AI plays (and will only continue to play) a major role in reimagining resumes, HR, admissions, documentation and data collection. Even before AI, our best approaches to resumes were well short of ideal: the average resume gets 10 seconds of attention, and, according to ResumeLab, 70% of people lie when populating their resumes. Founder of Gobekli, Danny Done, said it succinctly, “We’re using a 15th century document to run a 21st century system.” Validating and verifying these credentials, experiences, and documents builds trust, builds confidence and has the potential to strengthen ties within networks, demonstrating the impact of reimagining resumes.
At the same time, LERs have been described as “a religion looking for a messiah,” —not a ringing endorsement, showing that there is still a way to go in effectively reimagining resumes. Essentially, funders around the world are leaning back slowly in their chairs and saying “prove it”. Proving the technology works is one thing, but showing what an LER-enabled world looks like is another.

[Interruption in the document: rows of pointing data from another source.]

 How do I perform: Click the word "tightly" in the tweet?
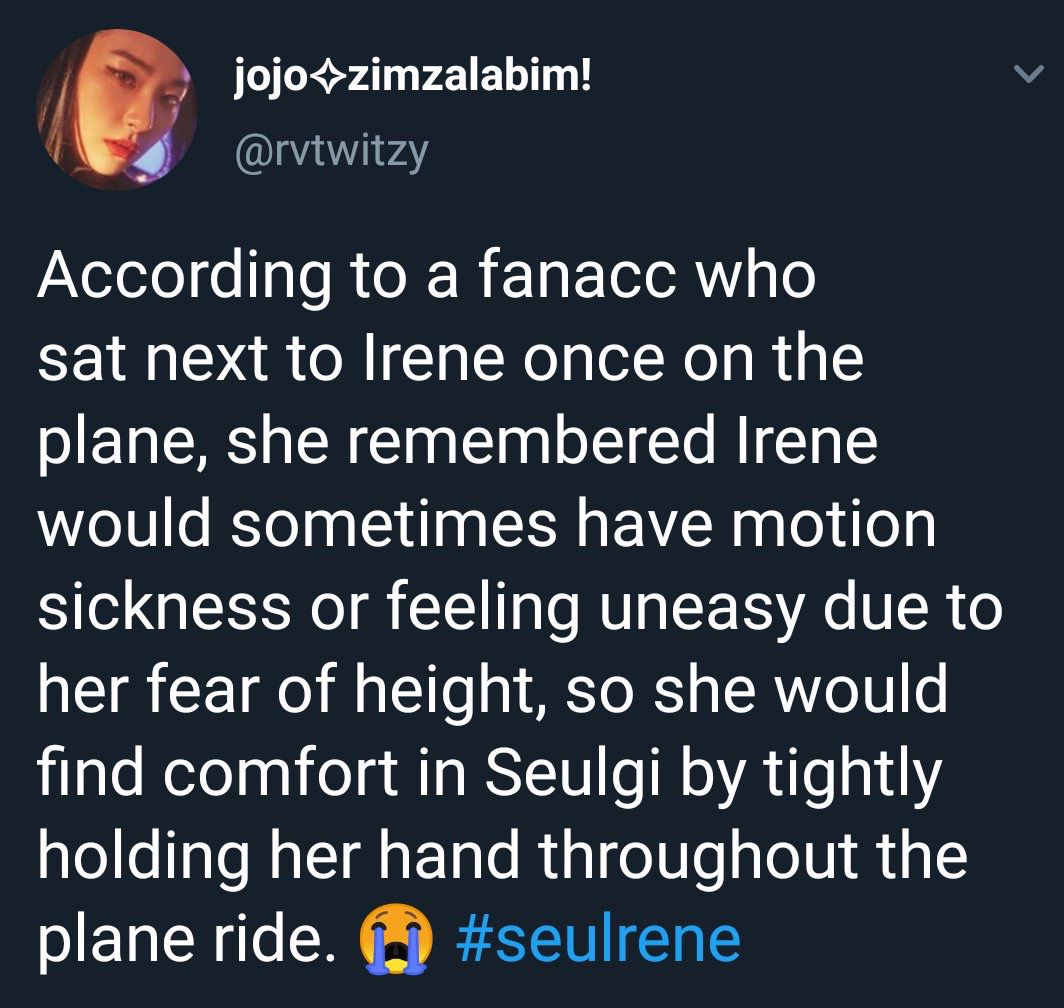(x=852, y=775)
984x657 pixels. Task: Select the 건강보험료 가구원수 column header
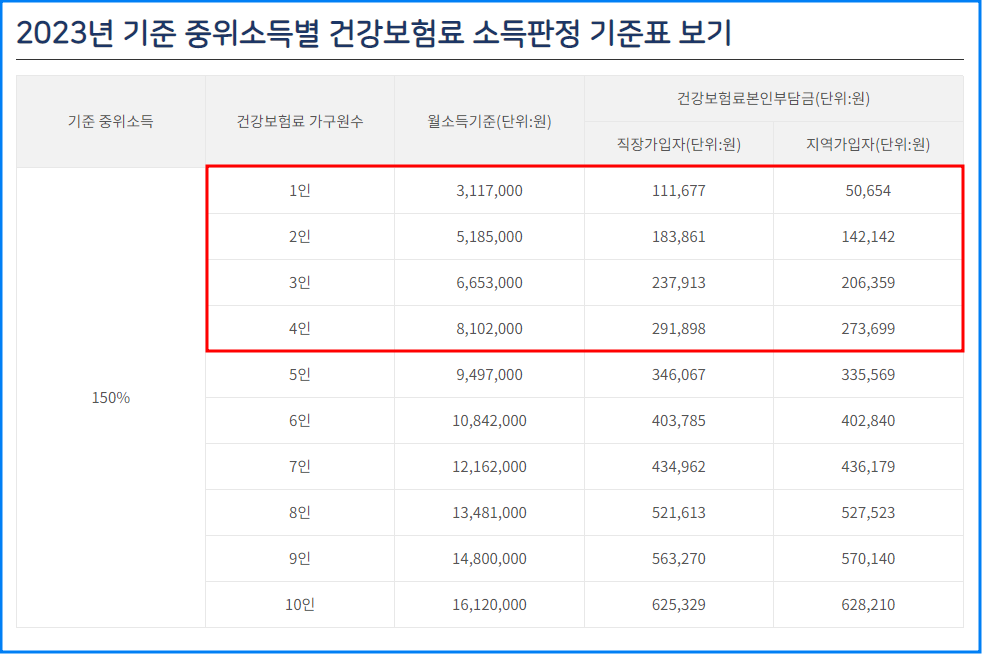click(x=299, y=121)
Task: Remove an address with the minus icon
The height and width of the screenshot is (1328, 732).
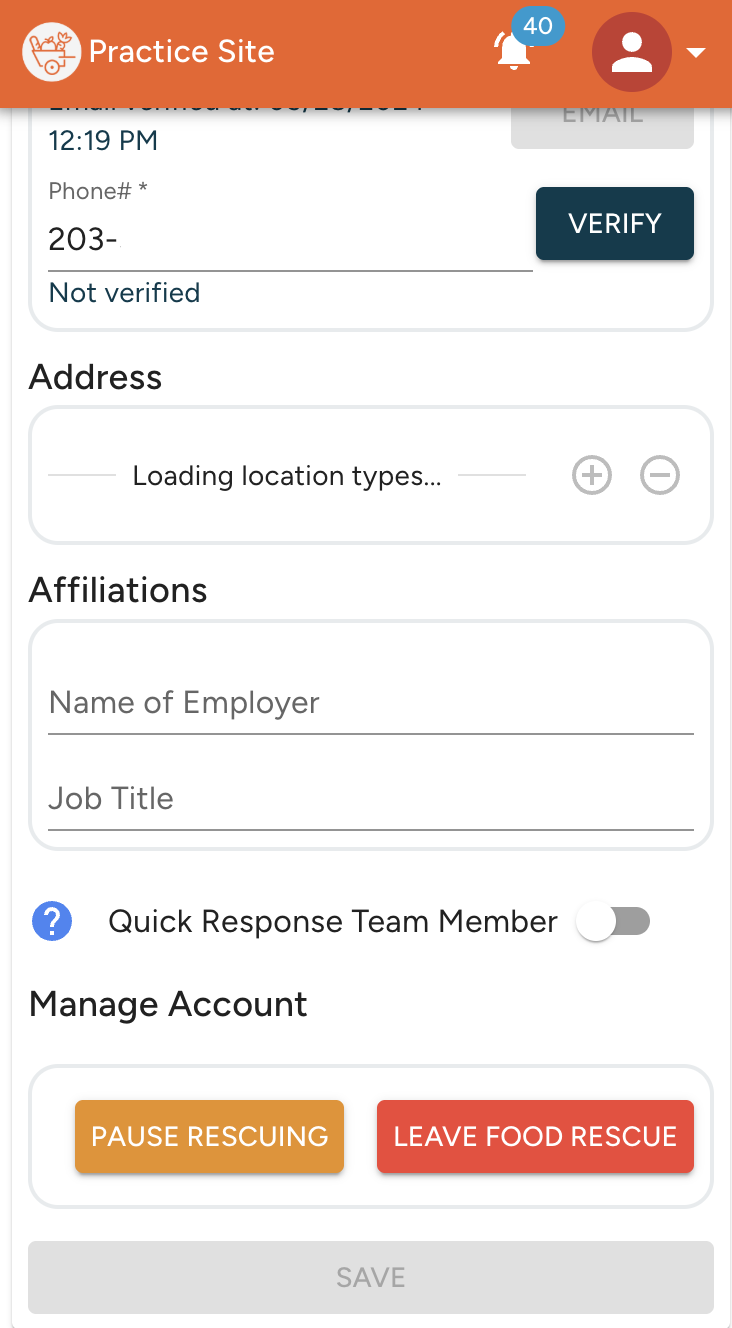Action: click(660, 475)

Without good evidence of growth, learning, and demonstrated competency, LER ecosystems have little heft to them. We believe that future learner wallets will be populated in the following ways, reimagining resumes:
- Self-attested stories – Something narrated and claimed by the wallet holder.
- Surveyed stories – Collected evidence from assessments and other data sources.
- Credentialed stories – This thing has a badge that’s authorized by a third party.
- Calculated stories – AI-inferred skills based on provided evidence or anecdotes.